The Villain in the Mirror

Daily writing prompt
What villain actually had a good point?

Most people will probably answer this question with Magneto, Killmonger, or some other modern villain whose motives were understandable even if their methods weren’t. Those are good answers.

Mine is different.

I would argue that Professor Moriarty had the best point—not because of anything he said, but because of what Arthur Conan Doyle was saying through him.

I’ve always believed Holmes and Moriarty are far more alike than different. They possess extraordinary intellects, an almost unsettling ability to detach emotion from reason, and an obsessive pursuit of their chosen purpose. One uses those gifts to restore order. The other uses them to create chaos. Strip away the labels of “hero” and “villain,” and what remains are two men standing at opposite ends of the same road.

To me, that’s the point.

The greatest adversary isn’t the person standing across from us.

It’s the person we could become.

I’ve always found it interesting that we prefer stories where evil is easy to identify. We point to the villain because it’s comforting to believe darkness lives somewhere outside ourselves. It’s much harder to accept that the line separating Holmes from Moriarty isn’t intelligence, talent, or even opportunity. It’s character. It’s the thousands of choices we make when no one is watching.

That’s why I’ve never viewed Moriarty as simply a criminal mastermind. I’ve always seen him as Holmes’s reflection. Not his opposite, but his possibility.

In many ways, Doyle separates into two characters what most of us experience within ourselves. We all possess ambition, pride, resentment, compassion, discipline, and temptation. The struggle isn’t defeating someone like Moriarty. It’s deciding which parts of ourselves we’ll feed and which parts we’ll keep on a leash.

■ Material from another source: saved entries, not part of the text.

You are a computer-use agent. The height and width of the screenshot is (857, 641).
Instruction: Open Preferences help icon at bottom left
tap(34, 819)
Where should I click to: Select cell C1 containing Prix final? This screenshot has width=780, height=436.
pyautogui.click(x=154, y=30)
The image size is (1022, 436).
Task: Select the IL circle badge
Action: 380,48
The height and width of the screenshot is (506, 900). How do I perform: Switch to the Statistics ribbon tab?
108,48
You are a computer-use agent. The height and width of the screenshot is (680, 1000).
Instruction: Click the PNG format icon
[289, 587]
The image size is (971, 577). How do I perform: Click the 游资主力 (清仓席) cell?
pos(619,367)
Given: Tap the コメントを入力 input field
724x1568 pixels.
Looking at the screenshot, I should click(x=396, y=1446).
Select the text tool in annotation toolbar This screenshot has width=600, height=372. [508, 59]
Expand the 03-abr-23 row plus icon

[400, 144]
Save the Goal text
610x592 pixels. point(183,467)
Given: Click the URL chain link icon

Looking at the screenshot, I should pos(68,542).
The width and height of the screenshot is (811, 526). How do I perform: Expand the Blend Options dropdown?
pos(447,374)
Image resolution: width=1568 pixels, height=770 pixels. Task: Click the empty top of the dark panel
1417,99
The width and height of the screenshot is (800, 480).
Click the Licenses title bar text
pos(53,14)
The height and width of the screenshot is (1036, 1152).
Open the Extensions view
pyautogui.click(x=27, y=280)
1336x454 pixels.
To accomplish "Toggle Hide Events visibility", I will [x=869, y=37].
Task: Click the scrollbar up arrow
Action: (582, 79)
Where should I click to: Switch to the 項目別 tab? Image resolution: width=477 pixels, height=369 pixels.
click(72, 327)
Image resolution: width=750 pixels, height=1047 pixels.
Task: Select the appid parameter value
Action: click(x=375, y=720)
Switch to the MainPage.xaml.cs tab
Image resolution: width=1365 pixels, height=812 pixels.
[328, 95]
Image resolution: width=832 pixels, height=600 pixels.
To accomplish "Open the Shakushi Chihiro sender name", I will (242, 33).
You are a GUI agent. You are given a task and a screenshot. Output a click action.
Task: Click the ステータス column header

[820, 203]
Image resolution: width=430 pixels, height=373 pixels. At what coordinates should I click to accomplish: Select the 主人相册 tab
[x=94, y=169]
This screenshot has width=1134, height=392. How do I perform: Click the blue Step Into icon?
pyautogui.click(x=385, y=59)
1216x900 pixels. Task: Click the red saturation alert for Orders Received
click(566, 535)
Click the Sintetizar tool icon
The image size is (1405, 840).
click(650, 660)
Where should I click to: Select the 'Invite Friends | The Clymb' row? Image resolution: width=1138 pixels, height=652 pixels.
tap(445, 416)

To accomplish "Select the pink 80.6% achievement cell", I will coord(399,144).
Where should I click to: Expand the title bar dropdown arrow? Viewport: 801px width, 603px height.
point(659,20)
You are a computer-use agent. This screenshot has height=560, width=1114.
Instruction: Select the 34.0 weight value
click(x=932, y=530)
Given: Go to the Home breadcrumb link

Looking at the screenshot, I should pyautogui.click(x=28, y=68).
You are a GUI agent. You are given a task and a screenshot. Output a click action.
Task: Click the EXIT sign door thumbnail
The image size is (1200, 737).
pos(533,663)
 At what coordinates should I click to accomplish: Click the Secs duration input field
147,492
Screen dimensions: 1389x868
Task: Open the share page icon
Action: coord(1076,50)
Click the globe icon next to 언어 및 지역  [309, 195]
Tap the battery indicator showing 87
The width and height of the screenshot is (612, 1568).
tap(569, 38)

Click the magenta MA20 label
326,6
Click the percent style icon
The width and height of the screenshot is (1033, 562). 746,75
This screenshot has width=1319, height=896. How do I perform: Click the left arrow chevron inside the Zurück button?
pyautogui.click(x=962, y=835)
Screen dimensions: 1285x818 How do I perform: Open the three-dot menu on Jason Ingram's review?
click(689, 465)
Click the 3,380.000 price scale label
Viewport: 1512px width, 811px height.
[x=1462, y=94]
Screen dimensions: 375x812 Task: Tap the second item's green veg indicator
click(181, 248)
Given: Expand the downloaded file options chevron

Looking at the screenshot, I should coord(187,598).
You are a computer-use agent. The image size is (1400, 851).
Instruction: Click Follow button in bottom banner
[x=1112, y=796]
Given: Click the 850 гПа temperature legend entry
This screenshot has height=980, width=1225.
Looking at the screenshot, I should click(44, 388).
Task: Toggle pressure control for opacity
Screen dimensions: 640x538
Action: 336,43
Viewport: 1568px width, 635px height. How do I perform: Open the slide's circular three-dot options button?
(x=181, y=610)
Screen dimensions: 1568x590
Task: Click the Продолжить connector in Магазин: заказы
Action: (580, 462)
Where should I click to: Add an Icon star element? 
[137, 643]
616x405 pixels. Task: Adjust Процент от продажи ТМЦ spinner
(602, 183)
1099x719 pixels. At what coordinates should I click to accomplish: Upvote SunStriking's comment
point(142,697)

That reminds me of an old saying often attributed to the comic strip character Pogo: “We have met the enemy and he is us.” I’ve always thought those words captured something literature has been trying to tell us for centuries. Before we can confront the darkness in the world, we have to acknowledge the shadows we carry ourselves.

That’s why I think we so often point outward instead of inward. It’s easier to condemn a villain than to acknowledge that, under different circumstances—or after enough bitterness, ego, or fear—we might recognize pieces of ourselves in him.

Maybe that’s why Holmes fascinates me just as much as Moriarty. Holmes doesn’t win because he’s smarter. He wins because he chooses a different purpose for the very gifts that could have made him just as dangerous. His greatest victory isn’t over Moriarty. It’s over the version of himself he refuses to become.

So, what villain actually had a good point?

For me, it wasn’t something Moriarty argued. It was something his existence revealed.

Sometimes the greatest villain in the story isn’t the one we’re chasing.

It’s the one staring back at us from the mirror.